** Opening Data block **
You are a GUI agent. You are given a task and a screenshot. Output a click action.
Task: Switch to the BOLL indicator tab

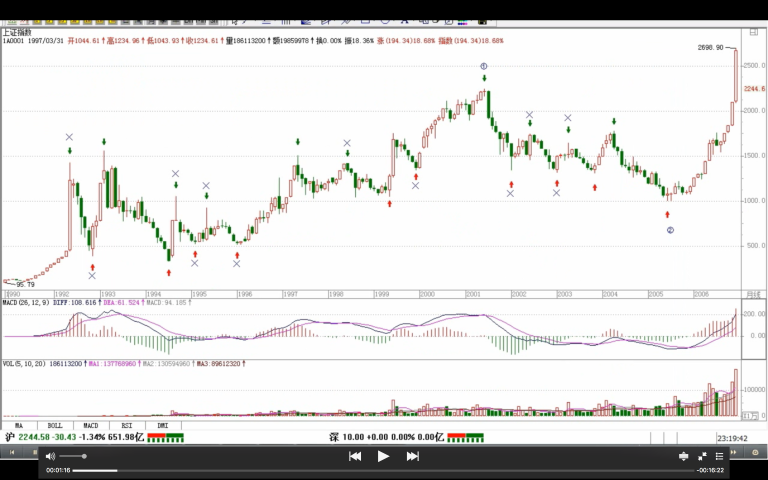point(55,426)
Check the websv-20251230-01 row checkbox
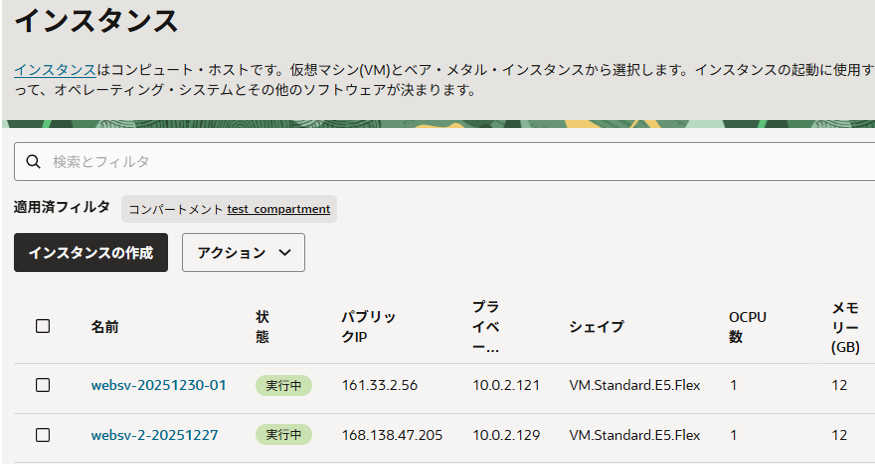The width and height of the screenshot is (875, 464). [43, 385]
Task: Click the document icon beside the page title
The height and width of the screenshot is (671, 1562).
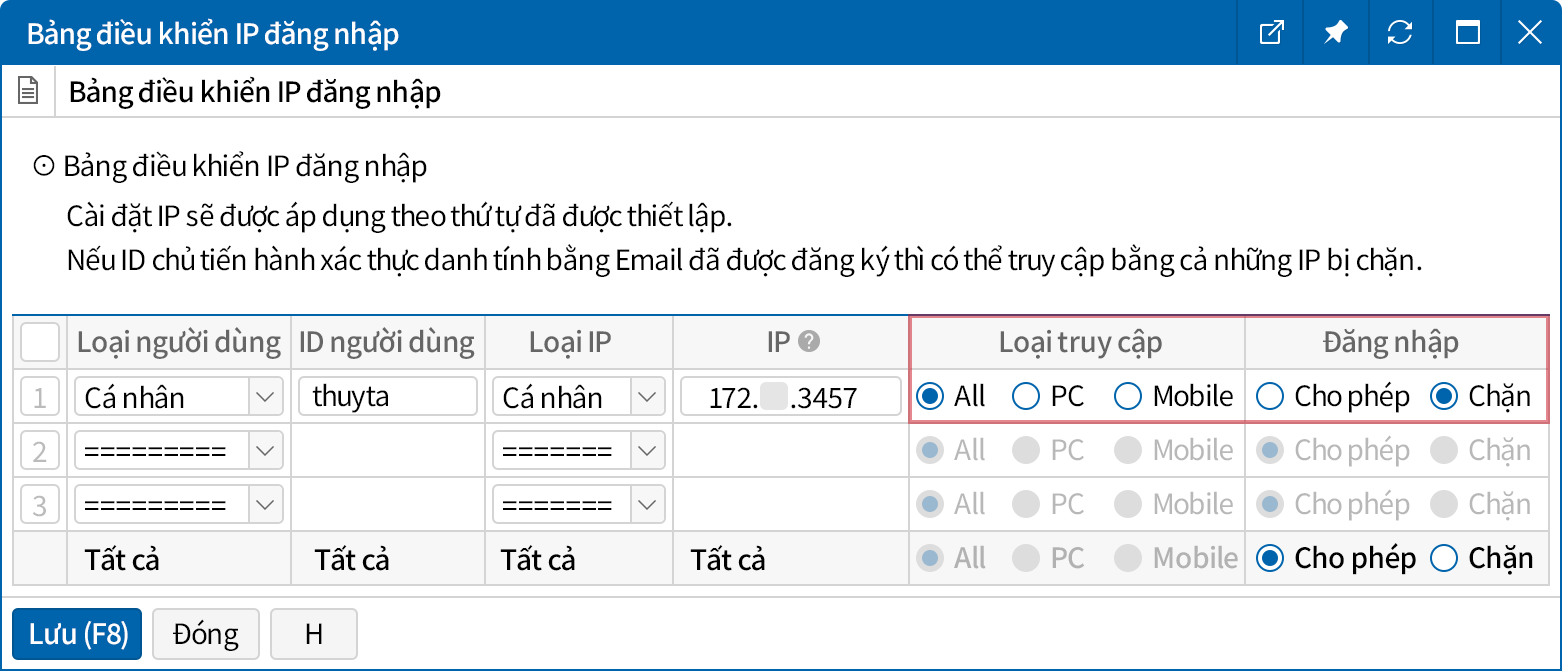Action: coord(29,92)
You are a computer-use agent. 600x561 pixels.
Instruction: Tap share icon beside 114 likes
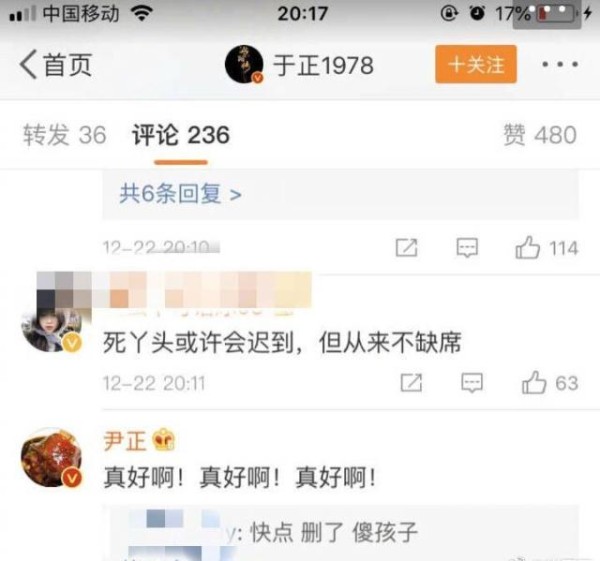pyautogui.click(x=406, y=248)
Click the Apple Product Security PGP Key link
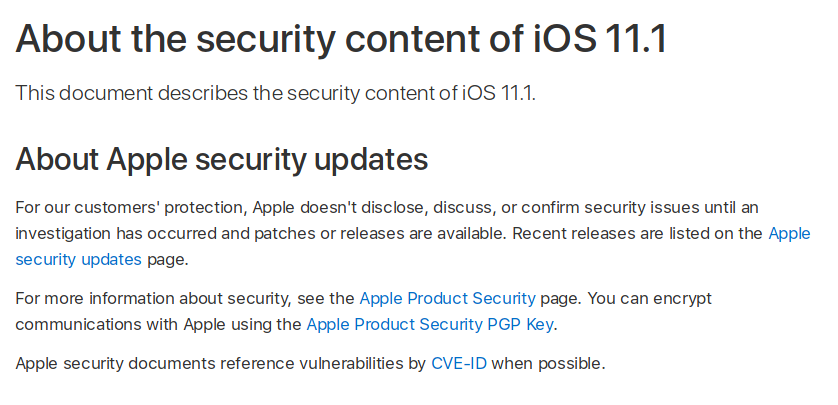Image resolution: width=838 pixels, height=405 pixels. 430,324
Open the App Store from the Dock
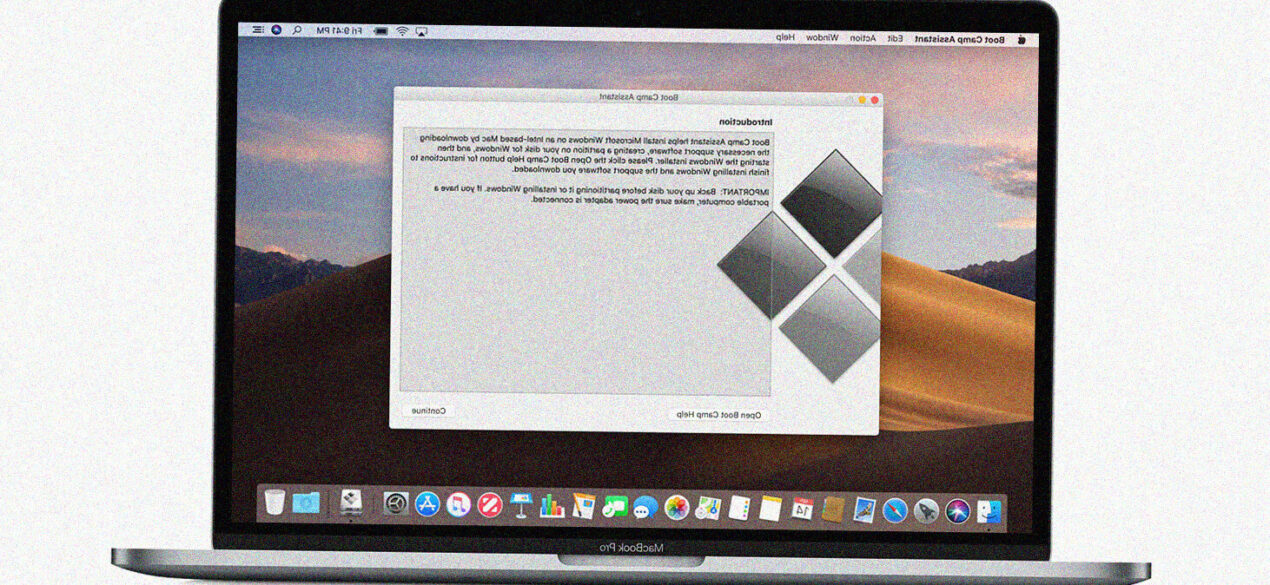 pyautogui.click(x=426, y=506)
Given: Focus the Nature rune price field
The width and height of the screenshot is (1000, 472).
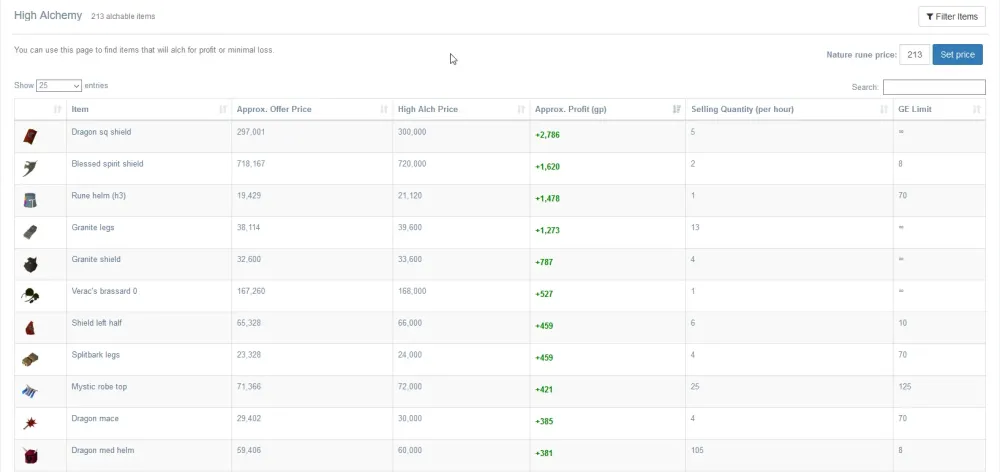Looking at the screenshot, I should point(915,55).
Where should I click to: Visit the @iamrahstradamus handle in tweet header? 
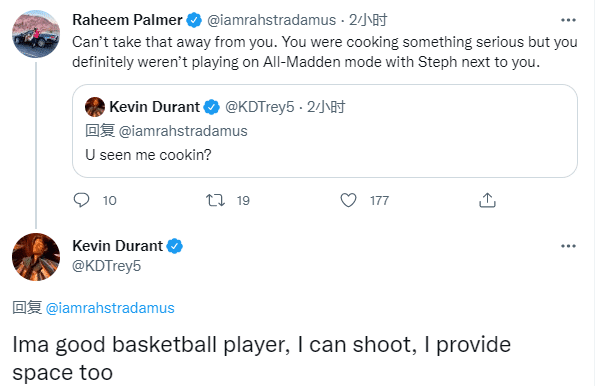click(271, 20)
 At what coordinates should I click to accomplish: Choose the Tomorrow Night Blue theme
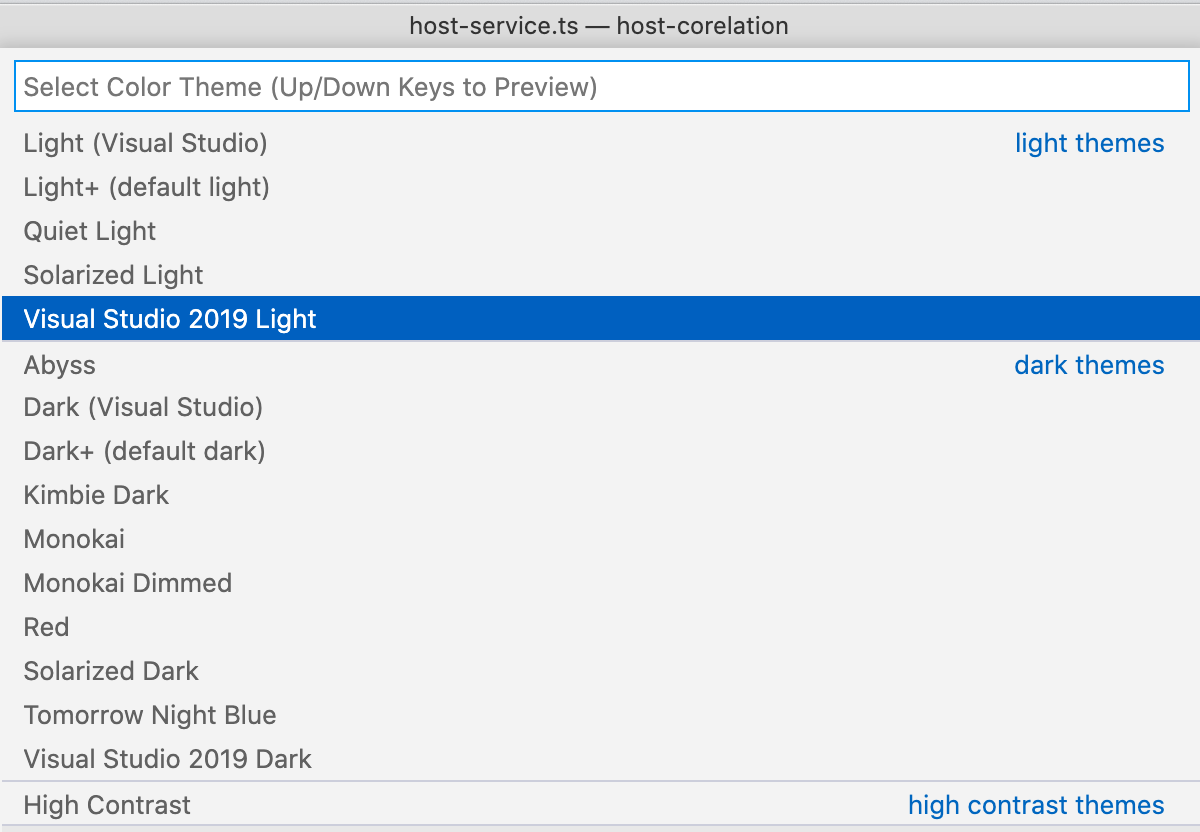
** Closing Data block **
• _Task instructions_:
The lines from the one containing "Given: Focus the Nature rune price field" through the last line of the records are what you should copy, word for word and nothing else, with pictures left out.

• _Task answer_:
Given: Focus the Nature rune price field
The width and height of the screenshot is (1000, 472).
Looking at the screenshot, I should point(915,55).
Where should I click to: Visit the @iamrahstradamus handle in tweet header? 
click(271, 20)
 At what coordinates should I click to accomplish: Choose the Tomorrow Night Blue theme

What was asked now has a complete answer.